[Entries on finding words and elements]
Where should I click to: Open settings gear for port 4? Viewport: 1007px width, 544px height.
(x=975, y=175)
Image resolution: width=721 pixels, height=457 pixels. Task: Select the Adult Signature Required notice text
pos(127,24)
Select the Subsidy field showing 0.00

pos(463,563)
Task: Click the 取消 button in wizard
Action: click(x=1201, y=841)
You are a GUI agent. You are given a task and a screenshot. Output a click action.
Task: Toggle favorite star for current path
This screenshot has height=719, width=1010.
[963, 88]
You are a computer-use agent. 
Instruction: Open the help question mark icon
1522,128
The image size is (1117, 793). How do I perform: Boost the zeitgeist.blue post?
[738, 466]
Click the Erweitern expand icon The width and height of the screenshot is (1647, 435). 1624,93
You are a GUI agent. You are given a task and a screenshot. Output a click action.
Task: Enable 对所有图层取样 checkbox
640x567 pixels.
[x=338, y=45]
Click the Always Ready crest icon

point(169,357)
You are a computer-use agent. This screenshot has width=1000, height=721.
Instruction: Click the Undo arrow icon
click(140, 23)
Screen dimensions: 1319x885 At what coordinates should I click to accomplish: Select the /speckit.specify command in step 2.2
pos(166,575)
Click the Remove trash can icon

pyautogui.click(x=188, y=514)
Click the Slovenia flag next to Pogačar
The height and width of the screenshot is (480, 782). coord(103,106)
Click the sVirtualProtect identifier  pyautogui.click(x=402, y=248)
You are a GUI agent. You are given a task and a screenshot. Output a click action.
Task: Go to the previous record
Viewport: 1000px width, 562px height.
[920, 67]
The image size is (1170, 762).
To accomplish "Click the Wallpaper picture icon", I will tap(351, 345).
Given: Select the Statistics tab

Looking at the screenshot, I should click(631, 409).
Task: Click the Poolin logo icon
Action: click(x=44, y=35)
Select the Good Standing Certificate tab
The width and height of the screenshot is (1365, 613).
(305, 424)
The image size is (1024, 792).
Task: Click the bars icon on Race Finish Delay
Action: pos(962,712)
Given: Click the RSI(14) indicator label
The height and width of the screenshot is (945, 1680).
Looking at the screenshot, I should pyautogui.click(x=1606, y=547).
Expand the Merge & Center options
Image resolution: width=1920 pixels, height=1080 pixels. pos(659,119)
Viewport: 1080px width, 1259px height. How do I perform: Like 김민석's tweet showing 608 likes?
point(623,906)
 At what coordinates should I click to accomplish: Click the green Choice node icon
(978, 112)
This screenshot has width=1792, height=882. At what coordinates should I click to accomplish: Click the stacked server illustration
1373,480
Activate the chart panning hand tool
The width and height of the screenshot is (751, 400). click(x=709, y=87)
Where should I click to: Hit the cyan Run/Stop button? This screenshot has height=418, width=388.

**WRITTEN INSTRUCTION**
Tally the lines in the records above that contain the string "pixels". Reply with the number only.

**TASK SOLUTION**
3